Prep 15 mins
Cook 0 mins
A twist to the Kidney Bean salad my mother made in the 1940's. It also helps use up those extra zucchini. Makes a colorful salad and is easy to take to the Church Social or a special picnic. Chill time is not included in the prep time.
- 3 small zucchini, sliced
- 3⁄4 cup green pepper, chopped
- 1⁄2 cup onion, chopped
- 1 (15 1/2 ounce) can kidney beans, rinsed and drained
- 1⁄4 cup vegetable oil
- 3 tablespoons vinegar
- 1 1⁄2 teaspoons garlic salt
- 1⁄4 teaspoon pepper
- In a bowl, combine all ingredients.
- Cover and refrigerate at least 4 hours, stirring occasionally.
I am remiss in adding my praises for this great salad. I had to reprint my recipe since I have made it so often my page was full of oil and vinegar, so here i am reprinting. We love this salad....sure beats the ole lettuce routine. I use red and green peppers and also use summer squash. I also add splends to the mix....we like sweet sour in our house. This is indeed a keeper....thanks sherryinmo.
I like make ahead dishes and this was very easy too. The colorful salad also makes a nice presentation. Unfortunately, we thought it lacked any real flavor or taste. Although we could taste the salt.

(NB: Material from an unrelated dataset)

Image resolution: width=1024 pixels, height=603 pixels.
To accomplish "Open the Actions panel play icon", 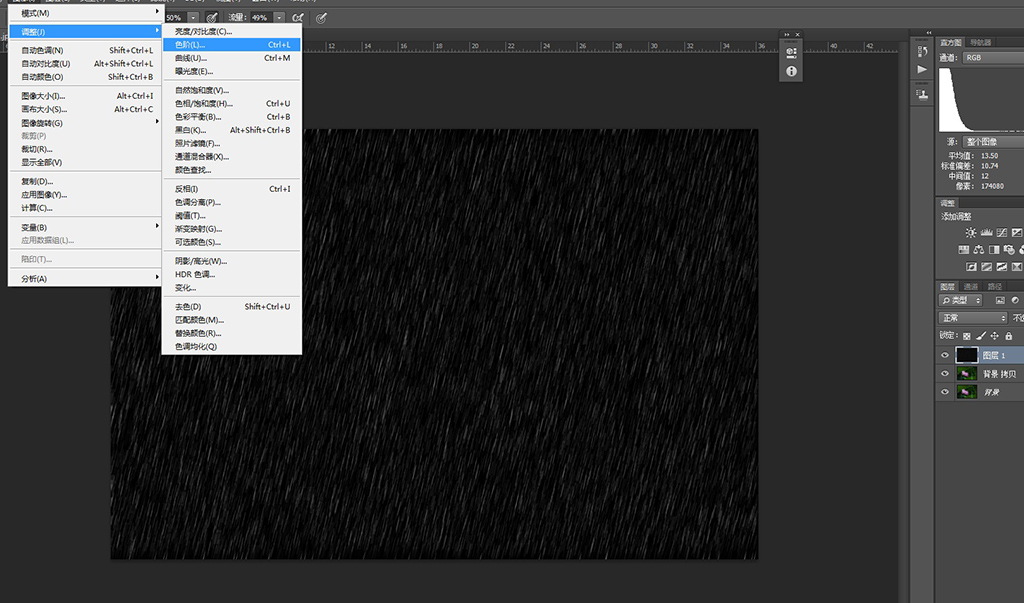I will (x=921, y=69).
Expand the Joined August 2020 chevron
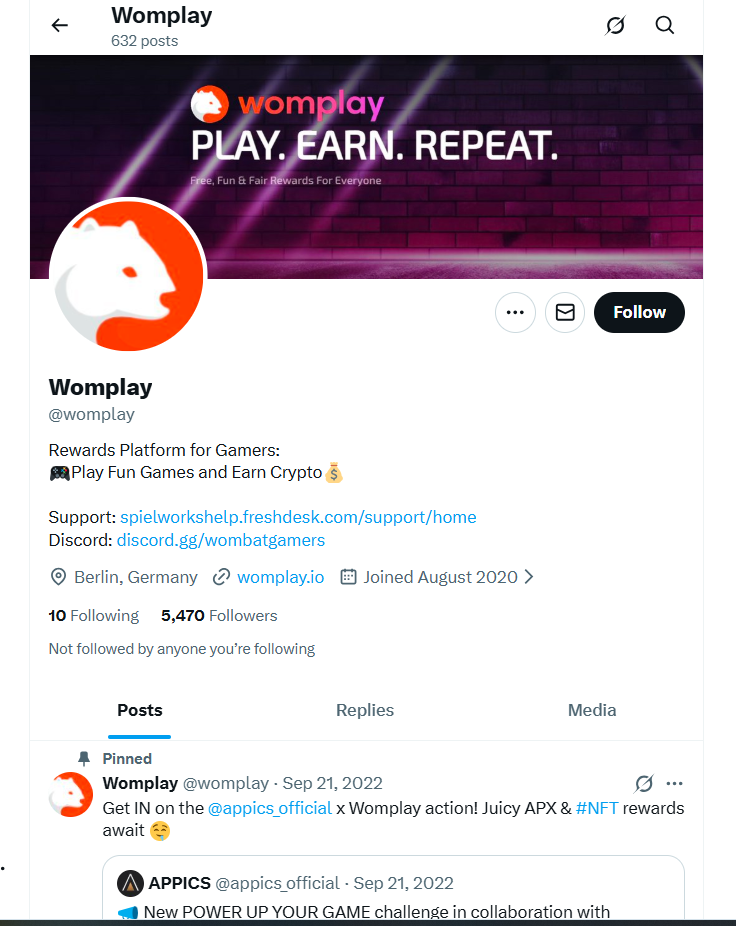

This is a great summer salad. I took it to a family gathering and it was the first empty bowl on the table. The different colors make for a beautiful presentation. I did make some variations to it. My garden has started producing lots of fresh vegetables. Because of that I added some additional ingredients. I doubled the zucchini. I added one large yellow squash and about 12 cherry tomatoes, halved. I did go ahead and triple the last four ingredients since I had added so much more in the way of vegetables. As long as my garden is producing, this will be a regular dish at our table.